The Countess enjoyed the opportunity to discuss the intricacies of the staff’s various jobs, which include 999 dispatchers, clinicians, and emergency advisors. Sophie was also given a tour of the state-of-the-art facilities by Mrs. Susan Pyper, Lord Lieutenant of West Sussex.

Sophie opening new Emergency Centre. Photo courtesy of SEC Ambulance

With the opening of the new building, all support services are now able to be combined in the same building, which will help to better manage future and also current demand, generally around 2,500 calls a day.

SEC Ambulance Chief Executive Daren Mochrie commented: “The day gave us an opportunity to pay tribute to all those who contribute to making this building a reality and I’d like to thank the Countess and everyone for coming to meet staff and see the amazing work they do day-in, day-out.

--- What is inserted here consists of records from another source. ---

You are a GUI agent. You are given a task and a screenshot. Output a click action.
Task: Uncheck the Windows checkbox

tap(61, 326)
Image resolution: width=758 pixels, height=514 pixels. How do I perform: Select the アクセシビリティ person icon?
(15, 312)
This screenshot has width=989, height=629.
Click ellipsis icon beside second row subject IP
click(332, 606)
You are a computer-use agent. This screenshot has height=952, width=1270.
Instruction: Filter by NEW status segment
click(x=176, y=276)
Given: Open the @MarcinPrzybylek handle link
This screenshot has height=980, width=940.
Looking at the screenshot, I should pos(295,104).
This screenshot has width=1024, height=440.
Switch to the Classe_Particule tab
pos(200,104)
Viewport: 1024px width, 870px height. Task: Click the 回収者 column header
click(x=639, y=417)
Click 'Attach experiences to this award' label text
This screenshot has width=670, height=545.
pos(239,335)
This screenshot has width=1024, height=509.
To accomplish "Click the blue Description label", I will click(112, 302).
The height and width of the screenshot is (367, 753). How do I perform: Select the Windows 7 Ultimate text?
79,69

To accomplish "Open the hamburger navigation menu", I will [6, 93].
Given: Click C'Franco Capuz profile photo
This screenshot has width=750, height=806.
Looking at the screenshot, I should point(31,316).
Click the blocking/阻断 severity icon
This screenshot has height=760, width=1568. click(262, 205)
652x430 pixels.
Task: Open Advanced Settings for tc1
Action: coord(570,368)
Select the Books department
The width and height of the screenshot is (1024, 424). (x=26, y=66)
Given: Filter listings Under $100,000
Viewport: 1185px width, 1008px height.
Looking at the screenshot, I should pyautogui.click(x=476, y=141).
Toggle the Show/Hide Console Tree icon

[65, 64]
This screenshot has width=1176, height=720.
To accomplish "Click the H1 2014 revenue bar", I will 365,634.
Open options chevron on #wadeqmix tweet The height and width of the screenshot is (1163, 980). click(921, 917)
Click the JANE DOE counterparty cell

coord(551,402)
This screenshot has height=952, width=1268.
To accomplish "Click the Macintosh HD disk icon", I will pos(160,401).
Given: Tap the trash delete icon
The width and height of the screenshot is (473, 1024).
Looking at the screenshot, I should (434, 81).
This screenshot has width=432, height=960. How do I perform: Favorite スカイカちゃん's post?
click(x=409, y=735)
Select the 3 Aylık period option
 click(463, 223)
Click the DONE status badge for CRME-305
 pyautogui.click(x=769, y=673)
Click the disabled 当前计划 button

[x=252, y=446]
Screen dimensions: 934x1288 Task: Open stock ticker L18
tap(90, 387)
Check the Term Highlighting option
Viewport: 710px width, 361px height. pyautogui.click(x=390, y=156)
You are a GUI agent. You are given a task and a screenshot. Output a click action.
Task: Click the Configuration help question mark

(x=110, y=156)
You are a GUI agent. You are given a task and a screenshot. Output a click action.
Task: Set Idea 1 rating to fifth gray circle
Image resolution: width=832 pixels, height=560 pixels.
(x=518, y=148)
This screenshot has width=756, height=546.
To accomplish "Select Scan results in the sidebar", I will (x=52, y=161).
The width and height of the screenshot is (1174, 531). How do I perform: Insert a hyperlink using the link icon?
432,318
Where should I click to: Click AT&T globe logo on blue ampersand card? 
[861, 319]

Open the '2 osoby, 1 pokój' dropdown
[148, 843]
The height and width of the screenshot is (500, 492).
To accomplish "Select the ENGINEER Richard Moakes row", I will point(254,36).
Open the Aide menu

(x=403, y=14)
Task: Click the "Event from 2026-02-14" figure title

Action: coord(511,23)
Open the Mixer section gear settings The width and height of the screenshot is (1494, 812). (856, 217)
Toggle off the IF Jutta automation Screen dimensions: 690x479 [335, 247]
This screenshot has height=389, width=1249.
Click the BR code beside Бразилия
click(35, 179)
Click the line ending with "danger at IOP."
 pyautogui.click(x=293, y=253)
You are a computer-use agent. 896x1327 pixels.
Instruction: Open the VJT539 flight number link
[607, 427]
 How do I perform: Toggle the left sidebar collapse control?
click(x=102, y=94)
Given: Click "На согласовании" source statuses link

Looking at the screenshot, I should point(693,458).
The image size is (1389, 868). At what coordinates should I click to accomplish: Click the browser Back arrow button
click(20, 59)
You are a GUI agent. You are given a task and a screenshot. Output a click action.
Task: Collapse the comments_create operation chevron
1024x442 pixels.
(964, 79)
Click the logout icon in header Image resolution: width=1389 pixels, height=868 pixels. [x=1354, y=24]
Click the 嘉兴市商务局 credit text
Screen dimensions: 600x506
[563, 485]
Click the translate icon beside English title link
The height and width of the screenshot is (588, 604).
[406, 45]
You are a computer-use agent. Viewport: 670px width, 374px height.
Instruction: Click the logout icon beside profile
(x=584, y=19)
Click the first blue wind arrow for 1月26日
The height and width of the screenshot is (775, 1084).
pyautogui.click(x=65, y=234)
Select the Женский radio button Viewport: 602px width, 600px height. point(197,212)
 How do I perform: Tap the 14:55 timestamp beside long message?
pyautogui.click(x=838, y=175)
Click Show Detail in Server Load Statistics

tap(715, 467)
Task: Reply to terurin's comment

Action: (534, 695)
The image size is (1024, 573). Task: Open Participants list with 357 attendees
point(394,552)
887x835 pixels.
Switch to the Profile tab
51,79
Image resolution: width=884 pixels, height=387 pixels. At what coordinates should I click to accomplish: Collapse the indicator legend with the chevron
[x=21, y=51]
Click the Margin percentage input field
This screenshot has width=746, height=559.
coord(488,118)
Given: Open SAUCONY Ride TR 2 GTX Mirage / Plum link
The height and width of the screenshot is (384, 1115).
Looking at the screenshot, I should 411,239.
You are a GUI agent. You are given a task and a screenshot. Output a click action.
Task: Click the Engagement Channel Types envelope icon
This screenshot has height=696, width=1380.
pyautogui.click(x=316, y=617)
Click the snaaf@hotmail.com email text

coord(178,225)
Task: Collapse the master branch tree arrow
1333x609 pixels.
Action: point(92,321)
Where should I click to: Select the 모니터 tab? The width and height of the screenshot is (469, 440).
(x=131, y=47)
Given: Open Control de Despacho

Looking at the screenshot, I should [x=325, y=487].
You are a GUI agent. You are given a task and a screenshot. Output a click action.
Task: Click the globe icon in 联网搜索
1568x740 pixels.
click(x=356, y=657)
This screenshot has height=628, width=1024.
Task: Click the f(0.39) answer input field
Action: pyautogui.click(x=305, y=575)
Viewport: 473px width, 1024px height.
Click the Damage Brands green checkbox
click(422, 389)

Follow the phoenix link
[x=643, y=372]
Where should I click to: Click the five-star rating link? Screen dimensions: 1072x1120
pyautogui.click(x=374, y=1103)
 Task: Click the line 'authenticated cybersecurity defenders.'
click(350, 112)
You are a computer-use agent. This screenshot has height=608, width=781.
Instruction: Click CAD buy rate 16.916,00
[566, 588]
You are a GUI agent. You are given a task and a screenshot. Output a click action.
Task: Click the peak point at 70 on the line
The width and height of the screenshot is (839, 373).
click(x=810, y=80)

“Without them, of course, this is just another building. With them, and their dedication and professionalism, we are a service which saves lives and helps people everyday.”

The Countess of Wessex in Crawley. Photo courtesy of SEC Ambulance

The Countess of Wessex’s final engagement of the day was in Chichester, to open the new Dementia Support Community Hub, Sage House. Sage House will offer a variety of services needed by not only dementia sufferers but their relatives and caretakers as well. The mission of the hub is to vastly improve the well-being and quality of life for individuals fighting the grip of dementia. By offering the most up-to-date, advanced information, advice, and support, Sage House aims to be the cornerstone that helps dementia sufferers throughout every phase of their arduous journey. Currently, it is estimated that 14,820 people are living with some stage of dementia in West Sussex alone, with an expected 26% increase by 2021.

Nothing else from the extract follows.